Susan Huenefeld moved her business from a Redmond retail space to Sammamish when her son, who has autism, grew too old for after-school care. “Now he has graduated from high school, and he can just hang out,” she said. “He comes in when he needs to, and I can still work.”

Susan Huenefeld moved her business from a Redmond retail space to Sammamish when her son, who has autism, grew too old for after-school care. “Now he has graduated from high school, and he can just hang out,” she said. “He comes in when he needs to, and I can still work.”

As is often the case with small businesses, a residential home base is often the cheapest. “I think in this area it’s common to have a home office or an extra bedroom that could be an office, so when you’re already paying for the home and you don’t have the overhead of an outside office space, it’s fantastic. It’s a way to keep expenses down,” Rosemont said.

For all the good, home-based business owners say, there are a few drawbacks.

“The biggest challenge is that there isn’t anyone holding me accountable,” Uradnik said. “So I have to be very disciplined, very organized, because I still have to work my full eight hours and keep everything going.”

“There’s a reason the store is completely sealed off from my house,” Huenefeld said. “During the holidays and busy times of the year my house is basically just storage for gift baskets waiting for their delivery day to come around.”

Sammamish itself has a few amenities that benefit home business owners. Sogge says that the local Mecca for home-business professionals is the mailbox and printing shop Mail Post & Copies, on 228th Avenue Northeast. Not far from Mail Post, a Japanese developer is building 75 townhouses, some of which will couple ground-floor retail or office space with a living space above, a layout tailor-made for a Sammamish home entrepreneur.

Many home business owners believe that the number of residential businesses in Sammamish will only grow with time. “There are a lot of the big companies that are starting to offer options for telecommuting, so I think that trend of working from home in general is growing,” Uradnik said. “I think that is something that people are being drawn to, and it might open the door for entrepreneurs in that same setting.”

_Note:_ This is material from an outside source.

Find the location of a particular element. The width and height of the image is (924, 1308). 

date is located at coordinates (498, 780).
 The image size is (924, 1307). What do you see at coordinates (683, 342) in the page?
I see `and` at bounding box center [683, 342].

Huenefeld said home businesses are ingrained in the ethos of startup hubs like the Seattle area. “It cracks me up when people say that home businesses are something really revolutionary because it’s really just old school, from back in the days before the industrial revolution,” she said. “It’s so old school that people don’t even realize that its old school. I really do think there is going to be a shift, and more people are going to do this.”